First we had the (alleged) teenage hacker who rummaged around in Talk Talk’s drawers, causing a media storm and much angst. Teenage hackers have been round since the beginning of the internet, and school-aged computer whizzes have not been able to stop themselves from hacking the CIA, the Pentagon, the NHS, Scotland Yard, Interpol, Sony and Apple to name but a few. A number of them have gone on to be employed by some very impressed tech giants, and some have ended up behind bars. All of them have hopefully highlighted security gaps which the adults, arguably, should have been on top of in the first place.
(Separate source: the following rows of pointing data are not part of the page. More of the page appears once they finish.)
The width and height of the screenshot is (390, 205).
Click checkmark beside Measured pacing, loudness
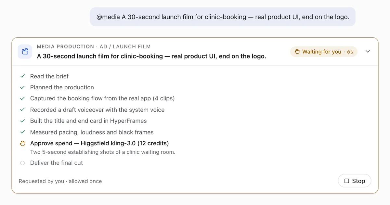tap(22, 132)
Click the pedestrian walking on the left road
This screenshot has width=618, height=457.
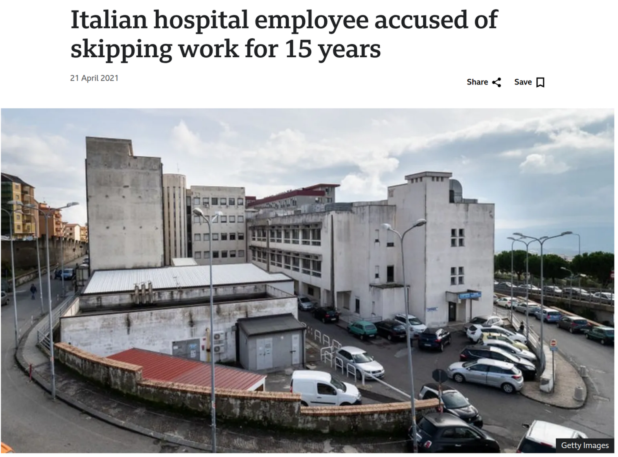click(33, 291)
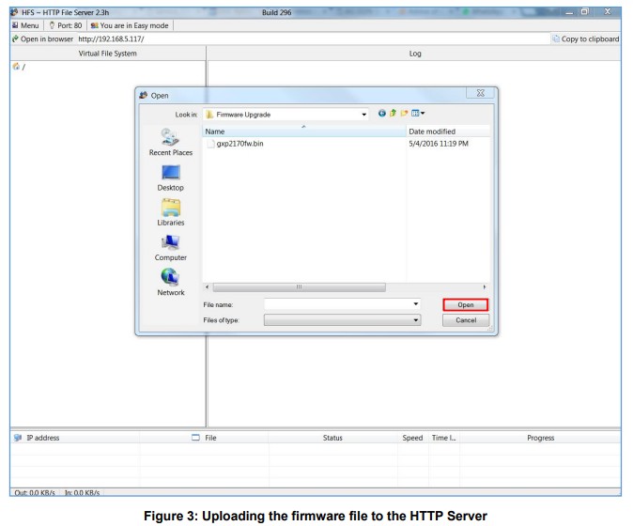Create a new folder
Viewport: 633px width, 526px height.
[407, 115]
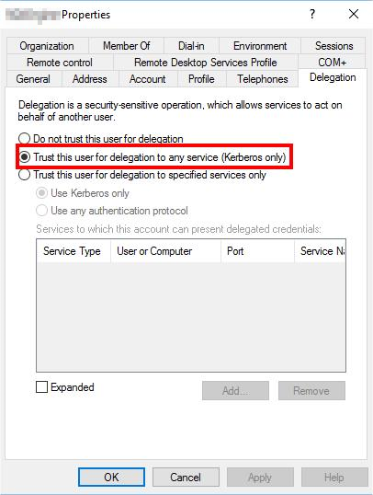373x495 pixels.
Task: Sort by Service Type column header
Action: (x=73, y=251)
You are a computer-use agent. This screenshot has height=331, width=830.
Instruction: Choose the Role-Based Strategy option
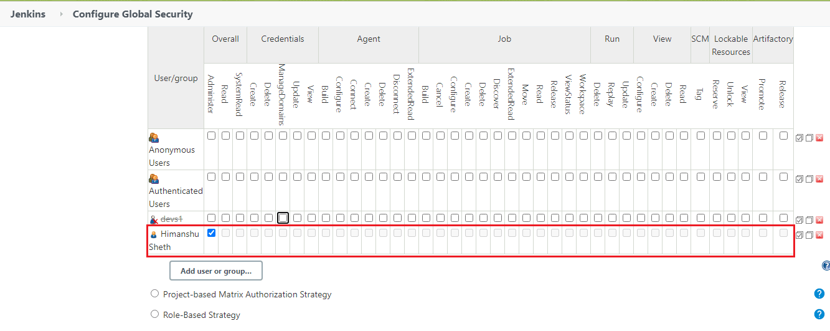(x=155, y=314)
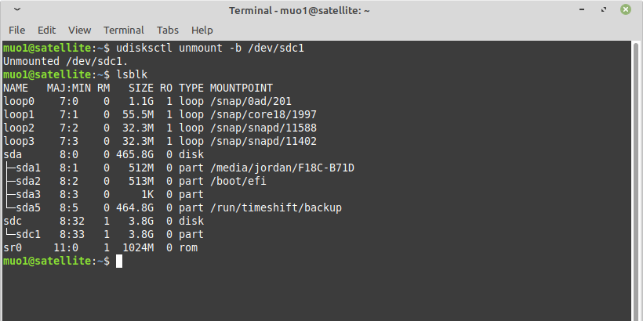Open the Terminal menu

click(x=124, y=30)
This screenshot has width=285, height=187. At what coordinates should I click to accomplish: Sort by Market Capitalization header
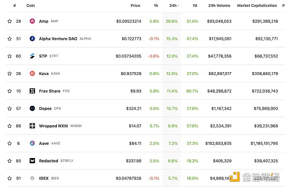257,6
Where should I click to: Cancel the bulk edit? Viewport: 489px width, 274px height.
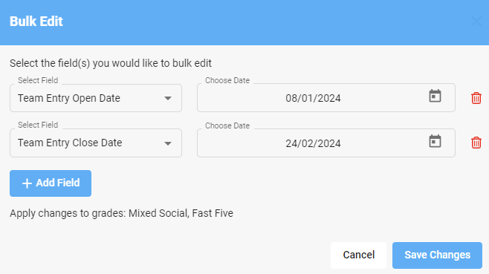[359, 255]
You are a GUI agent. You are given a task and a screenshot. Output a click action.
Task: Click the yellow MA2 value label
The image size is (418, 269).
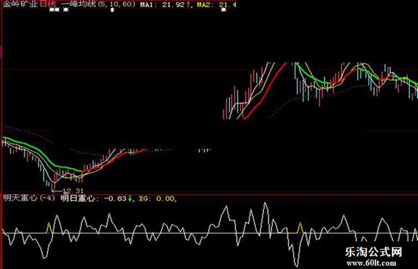coord(216,4)
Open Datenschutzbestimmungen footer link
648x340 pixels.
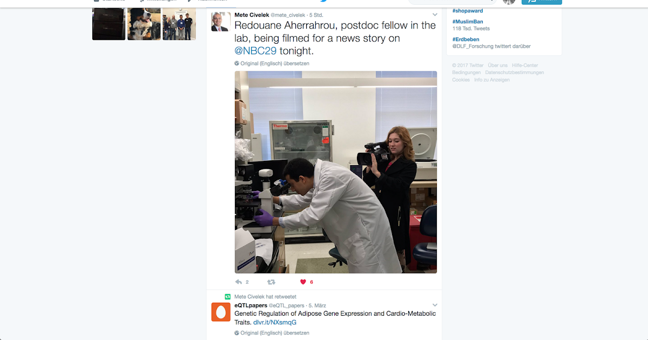coord(515,72)
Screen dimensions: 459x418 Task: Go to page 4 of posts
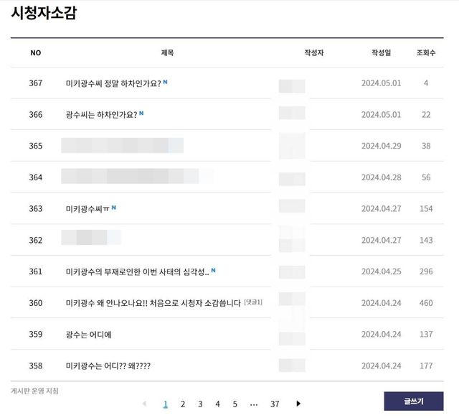click(217, 404)
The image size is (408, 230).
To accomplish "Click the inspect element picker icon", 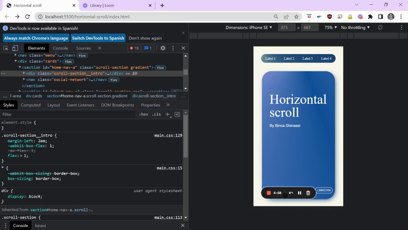I will pyautogui.click(x=6, y=48).
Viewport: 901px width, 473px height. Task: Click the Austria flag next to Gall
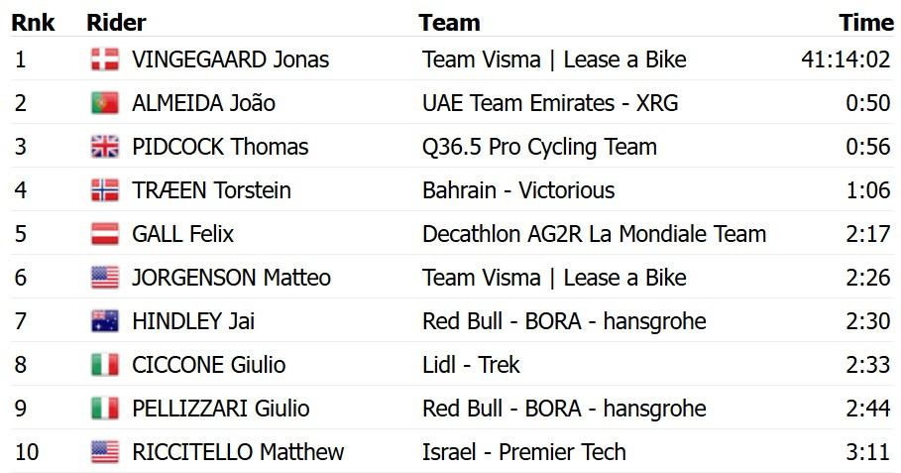pos(105,234)
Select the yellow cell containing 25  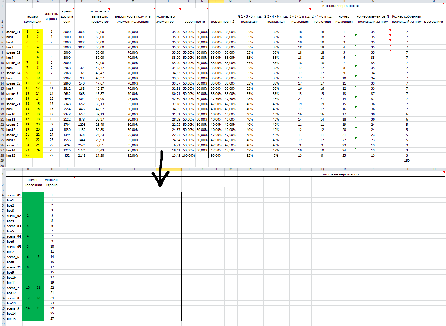point(27,155)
At the same time, some other teenagers came onto my radar, this time for designing an app to promote healthy living. In light of the massive amount of bad press given over to social media and the effects it has on our kids, a pharma company (Astellas) put out a call to all 14-16 years olds in the UK. The winners were a group of five 15-year-olds from St Paul’s Catholic College in Burgess Hill, Sussex – Sacha Botting, Dominique Froud, Jack Gumm, Gemma Kelly and Zuzia O’Donoghue – who drew on their own experiences of the pressures of school, friendships, home life and social media to come up with the idea. Essentially the app, which is called Memory Star (already available here), is a ‘virtual memory jar’ – a place where youngsters can keep their memories (photos, messages etc) but not share them. And that is the kicker: whereas so much of their lives is now out there for anyone to see, this is completely private.
O’Donoghue said: “There’s so much pressure to present a very happy image on social media. There’s something very competitive about it. Who can get the most likes? Who has the nicest life? You have this sort of perfect persona that you’re putting forward of yourself, but you don’t always feel like that”.
I for one would not go back to being a teenager for anything. Being one is difficult. Having them is arguably worse, and, while in my day (the 1870s – just kidding) there was a great deal of pressure to be popular, pretty, clever and have the ‘right’ shoes, today those pressures are undoubtedly worse. The burden is two-fold (playground and social media) and the bullies find it easier to be nasty from behind a smart phone.
So let’s hear it for the young ~ and while being in your 50s has its troubles (the everlasting-menopause is pushing my sense of humour to its very limits), the vast majority of teenagers go on to be delightful adults.